Items from a data source:
::::::::

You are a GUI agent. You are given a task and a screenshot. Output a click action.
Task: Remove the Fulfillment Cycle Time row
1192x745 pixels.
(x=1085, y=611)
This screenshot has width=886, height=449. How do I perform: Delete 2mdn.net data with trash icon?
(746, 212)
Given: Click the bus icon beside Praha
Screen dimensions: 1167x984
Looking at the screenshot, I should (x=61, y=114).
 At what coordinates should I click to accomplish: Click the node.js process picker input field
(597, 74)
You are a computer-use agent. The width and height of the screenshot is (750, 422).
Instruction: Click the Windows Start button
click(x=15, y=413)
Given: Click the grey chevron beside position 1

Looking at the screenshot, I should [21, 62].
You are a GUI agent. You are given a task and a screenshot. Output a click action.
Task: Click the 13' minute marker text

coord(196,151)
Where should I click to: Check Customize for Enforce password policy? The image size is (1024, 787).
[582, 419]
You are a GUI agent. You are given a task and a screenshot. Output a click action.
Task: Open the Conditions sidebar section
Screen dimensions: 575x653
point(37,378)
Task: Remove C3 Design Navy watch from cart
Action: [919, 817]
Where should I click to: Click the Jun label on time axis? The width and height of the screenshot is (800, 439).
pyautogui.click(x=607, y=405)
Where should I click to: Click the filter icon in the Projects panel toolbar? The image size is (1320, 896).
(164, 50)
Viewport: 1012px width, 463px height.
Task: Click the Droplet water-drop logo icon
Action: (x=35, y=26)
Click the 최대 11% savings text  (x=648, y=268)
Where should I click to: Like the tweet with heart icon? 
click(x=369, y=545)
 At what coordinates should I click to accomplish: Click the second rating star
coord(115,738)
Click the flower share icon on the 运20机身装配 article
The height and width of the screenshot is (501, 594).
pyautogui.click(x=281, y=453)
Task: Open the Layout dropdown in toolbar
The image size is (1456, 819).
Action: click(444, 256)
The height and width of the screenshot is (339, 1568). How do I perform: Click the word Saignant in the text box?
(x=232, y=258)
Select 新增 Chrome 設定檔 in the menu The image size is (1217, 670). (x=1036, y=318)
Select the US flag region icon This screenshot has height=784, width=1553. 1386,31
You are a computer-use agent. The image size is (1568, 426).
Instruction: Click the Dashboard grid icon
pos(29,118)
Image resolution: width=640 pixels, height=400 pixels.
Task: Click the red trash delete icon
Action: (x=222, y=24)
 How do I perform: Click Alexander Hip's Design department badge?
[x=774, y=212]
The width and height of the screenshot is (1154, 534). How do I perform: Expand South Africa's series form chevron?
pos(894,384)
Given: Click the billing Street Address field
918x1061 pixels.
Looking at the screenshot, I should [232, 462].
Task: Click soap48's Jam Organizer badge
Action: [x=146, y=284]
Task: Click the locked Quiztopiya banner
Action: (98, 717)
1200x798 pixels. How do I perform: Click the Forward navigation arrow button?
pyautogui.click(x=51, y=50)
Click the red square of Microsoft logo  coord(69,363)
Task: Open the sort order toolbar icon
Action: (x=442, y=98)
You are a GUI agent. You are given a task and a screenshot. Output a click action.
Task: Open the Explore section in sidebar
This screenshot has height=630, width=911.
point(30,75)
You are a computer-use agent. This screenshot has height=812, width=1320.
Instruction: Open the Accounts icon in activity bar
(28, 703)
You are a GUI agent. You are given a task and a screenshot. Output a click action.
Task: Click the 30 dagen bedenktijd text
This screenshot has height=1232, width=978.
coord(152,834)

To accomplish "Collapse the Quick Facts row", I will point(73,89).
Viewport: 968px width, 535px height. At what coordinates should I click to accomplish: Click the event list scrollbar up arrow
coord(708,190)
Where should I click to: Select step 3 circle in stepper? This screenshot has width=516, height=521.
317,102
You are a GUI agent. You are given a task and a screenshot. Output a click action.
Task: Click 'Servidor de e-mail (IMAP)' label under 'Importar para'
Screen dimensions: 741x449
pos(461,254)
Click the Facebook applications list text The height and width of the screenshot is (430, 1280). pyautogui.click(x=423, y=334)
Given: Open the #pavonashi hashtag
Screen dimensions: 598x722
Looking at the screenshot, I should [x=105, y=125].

::::::::

_Task to complete_
All lines above that contain "sidebar" are required in the answer.

_Written response_
Task: Open the Conditions sidebar section
Task: Open the Explore section in sidebar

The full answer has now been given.